PASSAGE TO READ:

★ ★ ★ ★

I guess this might be difficult in some countries, but here in Europe this seems like the best option - and a variant was successfully implemented in South Korea and Singapore. Why don't we go this route? Is there just not enough testing infrastructure available, or is there another argument against it?

There is definitely not enough tests to test the entire population of a country every 36 hours. Even assuming a single person/testing machine could do 5000 tests a day (no idea if that's a reasonable number or not) to test every American every 36hrs would need like 40000 setups.
The idea of mandated tracking of movement and contact tracking via cell phone is a little too dystopian for my tastes. I suppose this sort of thing is already happening with the various corporate social networks and ad-tracking but it is still opt-in. Requiring it to access public space is too big brother and subject to abuse by authoritarian governments both here and abroad.
I do worry that this will become the norm in many countries. Because the virus will keep evolving and recirculating. And because more zoonotic diseases are predictable.
Such a scenario is worth considering. However, it is definitely in the "worst case" category. Maybe the second worst behind a full-on plague killing tens of millions.

That scenario implies no significant advance, except for the suggestion of a vaccine early in the article. But while a vaccine is the ultimate solution, there are may stopgap measures that can allow for reduction in the rate of transmission without extreme social distancing.

As we better understand the disease, we will be able to target its weak points more effectively. It can include faster diagnosis to better isolate contagious people. Antiviral drugs (hydrochloroquine looks promising now), more targeted measures, ramping up production of protective equipment, etc...

The only purpose of today's quarantines are to reduce the rate of infection, hopefully below 1. The more solutions we have to reduce that number, the less drastic we need to be.

South Korea have shown us that widespread testing is effective when you have the technology to do so. And if South Korea have it, why shouldn't the rest of the world be able to do it?

To be honest... this gives me nightmares. A world where "social distancing", travel bans and frequent forced lockdowns becomes the norm? At least for ME not worth living
Website didn't load. Probably it's because of the amount of sh1t written there.

★ ★ ★ ★

DATA SUPPLIED:

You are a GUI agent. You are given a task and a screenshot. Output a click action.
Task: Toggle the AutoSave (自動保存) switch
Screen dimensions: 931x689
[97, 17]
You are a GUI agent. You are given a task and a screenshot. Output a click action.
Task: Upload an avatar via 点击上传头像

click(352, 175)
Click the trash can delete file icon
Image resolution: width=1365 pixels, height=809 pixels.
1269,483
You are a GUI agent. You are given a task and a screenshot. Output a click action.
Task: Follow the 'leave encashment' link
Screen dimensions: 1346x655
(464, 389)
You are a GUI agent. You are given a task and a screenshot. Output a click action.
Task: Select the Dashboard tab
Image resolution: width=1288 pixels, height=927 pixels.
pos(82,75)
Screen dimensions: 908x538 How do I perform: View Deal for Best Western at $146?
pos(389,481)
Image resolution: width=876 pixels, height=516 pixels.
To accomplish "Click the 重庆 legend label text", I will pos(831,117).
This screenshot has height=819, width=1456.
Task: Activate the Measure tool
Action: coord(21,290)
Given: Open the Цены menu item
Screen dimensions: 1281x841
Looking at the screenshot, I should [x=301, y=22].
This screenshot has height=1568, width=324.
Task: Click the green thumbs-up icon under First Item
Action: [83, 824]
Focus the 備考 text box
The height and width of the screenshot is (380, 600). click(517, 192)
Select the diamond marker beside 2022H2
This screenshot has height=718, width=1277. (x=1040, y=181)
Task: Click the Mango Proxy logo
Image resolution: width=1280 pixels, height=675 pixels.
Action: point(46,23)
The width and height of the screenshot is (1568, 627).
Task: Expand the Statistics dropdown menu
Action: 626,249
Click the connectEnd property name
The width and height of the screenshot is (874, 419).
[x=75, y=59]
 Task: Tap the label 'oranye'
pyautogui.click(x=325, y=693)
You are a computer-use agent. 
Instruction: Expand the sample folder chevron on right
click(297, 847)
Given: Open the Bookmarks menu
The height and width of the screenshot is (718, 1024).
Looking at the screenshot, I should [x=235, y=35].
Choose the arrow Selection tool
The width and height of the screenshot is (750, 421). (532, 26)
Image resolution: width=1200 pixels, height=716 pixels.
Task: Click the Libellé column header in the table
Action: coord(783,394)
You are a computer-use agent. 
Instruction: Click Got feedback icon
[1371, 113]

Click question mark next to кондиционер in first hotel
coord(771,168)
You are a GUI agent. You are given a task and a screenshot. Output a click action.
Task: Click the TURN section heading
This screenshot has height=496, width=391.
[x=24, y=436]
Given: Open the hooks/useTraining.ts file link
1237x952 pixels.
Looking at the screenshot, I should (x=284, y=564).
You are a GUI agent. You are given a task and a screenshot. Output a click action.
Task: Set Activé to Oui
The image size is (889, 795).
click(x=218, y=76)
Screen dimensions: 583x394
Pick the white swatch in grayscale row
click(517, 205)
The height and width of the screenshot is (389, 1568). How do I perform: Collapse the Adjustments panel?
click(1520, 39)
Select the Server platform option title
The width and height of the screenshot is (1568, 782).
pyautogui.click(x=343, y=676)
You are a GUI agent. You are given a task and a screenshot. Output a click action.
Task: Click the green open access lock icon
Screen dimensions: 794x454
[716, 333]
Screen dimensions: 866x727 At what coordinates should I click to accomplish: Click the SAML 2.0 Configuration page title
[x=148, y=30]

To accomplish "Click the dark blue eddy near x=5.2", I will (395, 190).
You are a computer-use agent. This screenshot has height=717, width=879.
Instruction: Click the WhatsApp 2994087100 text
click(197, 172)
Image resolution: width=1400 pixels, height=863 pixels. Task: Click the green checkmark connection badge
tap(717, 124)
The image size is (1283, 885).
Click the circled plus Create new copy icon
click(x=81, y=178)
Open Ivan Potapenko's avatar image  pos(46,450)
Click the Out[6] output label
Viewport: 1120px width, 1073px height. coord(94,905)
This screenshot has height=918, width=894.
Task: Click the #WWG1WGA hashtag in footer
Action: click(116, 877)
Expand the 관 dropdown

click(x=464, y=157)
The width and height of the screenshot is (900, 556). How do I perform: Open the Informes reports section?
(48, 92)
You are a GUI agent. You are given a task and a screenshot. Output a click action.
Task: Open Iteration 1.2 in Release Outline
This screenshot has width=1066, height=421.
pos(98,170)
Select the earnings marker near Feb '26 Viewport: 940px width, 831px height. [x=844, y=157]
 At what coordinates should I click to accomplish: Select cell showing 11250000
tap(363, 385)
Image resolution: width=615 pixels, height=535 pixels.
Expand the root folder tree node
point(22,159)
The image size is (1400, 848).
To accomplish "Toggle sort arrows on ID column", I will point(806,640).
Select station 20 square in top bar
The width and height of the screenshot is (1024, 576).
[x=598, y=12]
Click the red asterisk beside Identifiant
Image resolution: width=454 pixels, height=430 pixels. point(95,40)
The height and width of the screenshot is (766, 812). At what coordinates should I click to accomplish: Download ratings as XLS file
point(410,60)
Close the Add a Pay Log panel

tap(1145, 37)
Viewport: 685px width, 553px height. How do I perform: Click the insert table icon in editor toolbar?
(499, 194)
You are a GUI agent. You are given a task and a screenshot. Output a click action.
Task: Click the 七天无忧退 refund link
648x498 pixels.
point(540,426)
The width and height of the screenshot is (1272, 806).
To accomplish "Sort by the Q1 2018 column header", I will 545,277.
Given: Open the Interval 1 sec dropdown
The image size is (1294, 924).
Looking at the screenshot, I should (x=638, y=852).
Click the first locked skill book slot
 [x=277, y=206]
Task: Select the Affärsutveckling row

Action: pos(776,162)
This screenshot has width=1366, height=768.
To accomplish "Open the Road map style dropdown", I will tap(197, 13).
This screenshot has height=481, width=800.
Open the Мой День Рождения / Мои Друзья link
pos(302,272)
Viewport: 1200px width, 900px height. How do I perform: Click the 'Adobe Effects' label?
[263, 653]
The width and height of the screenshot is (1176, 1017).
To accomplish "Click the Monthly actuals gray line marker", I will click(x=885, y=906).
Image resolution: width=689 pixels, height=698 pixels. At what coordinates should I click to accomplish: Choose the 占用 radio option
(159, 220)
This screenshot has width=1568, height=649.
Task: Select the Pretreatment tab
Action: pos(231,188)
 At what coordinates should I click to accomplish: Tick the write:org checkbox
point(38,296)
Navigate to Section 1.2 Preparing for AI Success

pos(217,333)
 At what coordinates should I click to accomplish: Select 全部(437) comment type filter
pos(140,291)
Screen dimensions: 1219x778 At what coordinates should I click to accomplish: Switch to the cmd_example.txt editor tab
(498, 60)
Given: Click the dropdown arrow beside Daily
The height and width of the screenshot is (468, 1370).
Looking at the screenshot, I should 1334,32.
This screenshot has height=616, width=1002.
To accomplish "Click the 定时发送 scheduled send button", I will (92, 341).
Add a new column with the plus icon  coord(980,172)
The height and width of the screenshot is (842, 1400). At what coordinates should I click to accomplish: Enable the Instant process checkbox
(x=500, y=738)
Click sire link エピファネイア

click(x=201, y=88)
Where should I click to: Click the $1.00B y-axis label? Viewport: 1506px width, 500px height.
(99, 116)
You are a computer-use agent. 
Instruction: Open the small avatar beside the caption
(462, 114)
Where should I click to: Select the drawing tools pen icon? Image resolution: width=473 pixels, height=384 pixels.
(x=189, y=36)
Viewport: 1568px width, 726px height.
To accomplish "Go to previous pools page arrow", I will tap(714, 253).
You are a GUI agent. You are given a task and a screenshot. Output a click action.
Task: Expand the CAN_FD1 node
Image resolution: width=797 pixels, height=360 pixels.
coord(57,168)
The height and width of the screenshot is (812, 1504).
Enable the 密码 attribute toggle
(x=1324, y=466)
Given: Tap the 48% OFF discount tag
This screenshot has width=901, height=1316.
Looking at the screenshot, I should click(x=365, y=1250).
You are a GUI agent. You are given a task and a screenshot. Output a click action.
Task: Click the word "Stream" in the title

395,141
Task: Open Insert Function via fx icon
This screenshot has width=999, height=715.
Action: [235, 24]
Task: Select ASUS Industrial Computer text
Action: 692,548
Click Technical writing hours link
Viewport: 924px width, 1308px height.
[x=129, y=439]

★ ★ ★ ★

WORK TO COMPLETE:
A: In the discussion, which two countries are said to have successfully implemented a variant of the approach?
B: Rewrite the paragraph of the discussion that begins "The idea of mandated tracking" more briefly, keeping its main points.
Work only from the discussion, not from the rows.

TASK-BY-TASK ANSWERS:
A: South Korea and Singapore.

B: Mandatory tracking of movement and contacts by cell phone seems too dystopian. Corporate social networks and ad-tracking may already do something similar, but they are opt-in. Making such tracking a condition for entering public space is too "big brother" and open to abuse by authoritarian governments at home and abroad.